トランプ政権のオバマケア改革が頓挫するなど不安要素もあって米国株が軟調となり、つれて日本株もやや冴えない展開が続いた3月でした。そんな中、参考指数を大幅にアウトパフォームする成績となったとはさすがの一言。これは「ひふみ投信」も明言していますが、3月のように相場がヨコヨコの展開となると、組み入れている「地味で地道な企業」がジワジワと評価されて成績が上がりやすいのです(そのかわり、急騰・急落相場には意外と脆いです)。ある意味で「ひふみ投信」の強みが良く出た月次だったと言えそうです。
今後の運用に関して最高運用責任者の藤野英人さんは、警戒感と楽観を併せ持った複雑な感覚を持っているようです。運用報告書でも次のように指摘しています。
日米ともに足元の景気は回復途上にあり、景気そのものが大きく崩れるおそれは小さいですが、景気がピークアウトして息切れする可能性を検討しなければいけません。このような微妙な相場環境の中で、テレビの影響もあって「ひふみ投信」「ひふみプラス」「ひふみ年金」に大きな資金流入が起こっています。「ひふみマザーファンド」の純資産残高は1848.5億円に達しました。前月末が1417.7億円でしたから、実に400億円以上の資金が一気に流入したことになります。急激な資金流入は流出と同様にアクティブファンドにとっては運用の難易度を高める要素となります。これに対して藤野さんはかなり慎重な手段で対応しているようです。
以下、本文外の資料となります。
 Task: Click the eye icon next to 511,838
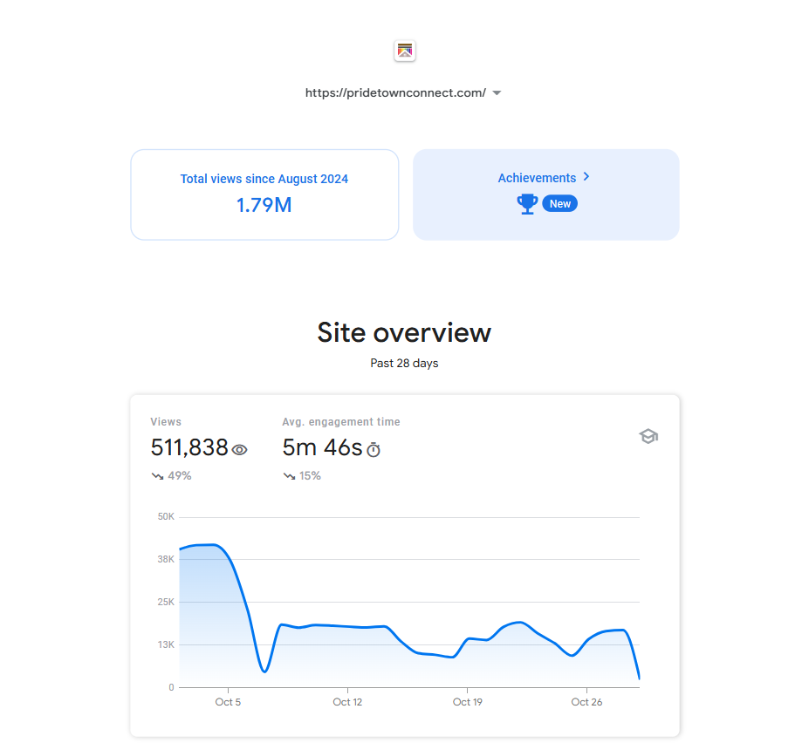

とはいえ、景気に対して過度に弱気になっているわけではありません。景気が強い時には腰折れの可能性を、景気が弱い時は再浮上の可能性を同時に探るのは職業的な癖と言ってよいでしょう。
増えた資金を保有銘柄に急激に投資すると市場に不自然な歪みを起こしてしまうので、必要な銘柄に少しずつ投資しながら、残りの資金は現金で保有しています。資金が大幅に流入しても慌てて投資しないということ。こうした投資姿勢は、相場が上昇したときには機会損失となり、リターンが市場平均を下回る原因となるのですが、そういったリスクを冒してでも、バリュエーションなどの面で納得のできない銘柄には投資しないという姿勢は、アクティブ運用としてはひとつの見識でしょう。逆に今後、相場に大きな調整局面があれば、豊富な買付余力が威力を発揮し、たっぷりと有望銘柄を割安に仕込むことができます。いずれにしても私は、資金流入に浮かれることなく慎重な投資姿勢を強めている「ひふみ投信」のやり方を支持します。一時的にリターンが低迷しても、それはアクティブ運用として避けられないこと。何度も書いていますが、相場に百戦百勝はないのです。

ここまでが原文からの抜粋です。